▸ Work to complete
Rescale the lines from the line containing "The height and width of the screenshot is (250, 456)." through the end of the records, writing them out in full with the requests included. Multiply every coordinate in the answers by 0.35 and round to whole numbers, halves up, but leave the numbers in the requests and their format samples unchanged.

▸ Input rows
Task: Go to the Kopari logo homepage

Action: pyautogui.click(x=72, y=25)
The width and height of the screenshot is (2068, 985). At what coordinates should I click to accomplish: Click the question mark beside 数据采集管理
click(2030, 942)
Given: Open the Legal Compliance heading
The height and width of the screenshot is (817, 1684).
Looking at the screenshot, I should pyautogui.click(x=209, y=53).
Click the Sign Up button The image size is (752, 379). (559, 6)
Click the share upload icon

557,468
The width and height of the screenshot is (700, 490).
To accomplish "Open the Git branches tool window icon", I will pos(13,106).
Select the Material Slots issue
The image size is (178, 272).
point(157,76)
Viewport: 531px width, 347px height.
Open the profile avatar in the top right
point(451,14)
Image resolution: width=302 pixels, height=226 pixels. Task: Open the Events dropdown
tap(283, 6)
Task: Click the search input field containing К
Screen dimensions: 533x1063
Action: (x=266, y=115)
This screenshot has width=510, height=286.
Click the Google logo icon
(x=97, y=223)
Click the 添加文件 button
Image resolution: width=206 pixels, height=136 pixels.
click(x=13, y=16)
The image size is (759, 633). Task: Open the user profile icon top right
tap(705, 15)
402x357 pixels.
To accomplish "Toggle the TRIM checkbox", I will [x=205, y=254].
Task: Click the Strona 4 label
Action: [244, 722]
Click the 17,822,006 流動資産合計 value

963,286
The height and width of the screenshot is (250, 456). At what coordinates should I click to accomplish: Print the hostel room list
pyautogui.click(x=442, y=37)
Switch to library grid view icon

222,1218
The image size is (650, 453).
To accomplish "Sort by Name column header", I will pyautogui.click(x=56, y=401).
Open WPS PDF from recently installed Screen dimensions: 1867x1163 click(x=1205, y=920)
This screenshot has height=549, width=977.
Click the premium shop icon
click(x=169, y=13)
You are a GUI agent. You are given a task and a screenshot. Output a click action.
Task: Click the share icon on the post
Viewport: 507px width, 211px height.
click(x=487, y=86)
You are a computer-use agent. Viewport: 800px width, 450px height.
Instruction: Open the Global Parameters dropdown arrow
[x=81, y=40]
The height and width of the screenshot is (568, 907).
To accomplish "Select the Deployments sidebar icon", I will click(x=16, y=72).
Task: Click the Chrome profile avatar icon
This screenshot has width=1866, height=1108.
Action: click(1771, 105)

▸ Result
The height and width of the screenshot is (250, 456). At what coordinates should I click to accomplish: Print the hostel room list
pyautogui.click(x=155, y=13)
Switch to library grid view icon

78,426
The image size is (650, 453).
To accomplish "Sort by Name column header", I will pyautogui.click(x=20, y=140).
Open WPS PDF from recently installed Screen dimensions: 1867x1163 click(x=422, y=322)
This screenshot has height=549, width=977.
Click the premium shop icon
click(x=59, y=5)
You are a GUI agent. You are given a task and a screenshot. Output a click action.
Task: Click the share icon on the post
Viewport: 507px width, 211px height.
click(x=170, y=30)
You are a computer-use agent. Viewport: 800px width, 450px height.
Instruction: Open the Global Parameters dropdown arrow
[x=28, y=14]
The height and width of the screenshot is (568, 907).
To accomplish "Select the Deployments sidebar icon", I will click(x=6, y=25).
Task: Click the Chrome profile avatar icon
This screenshot has width=1866, height=1108.
Action: click(620, 37)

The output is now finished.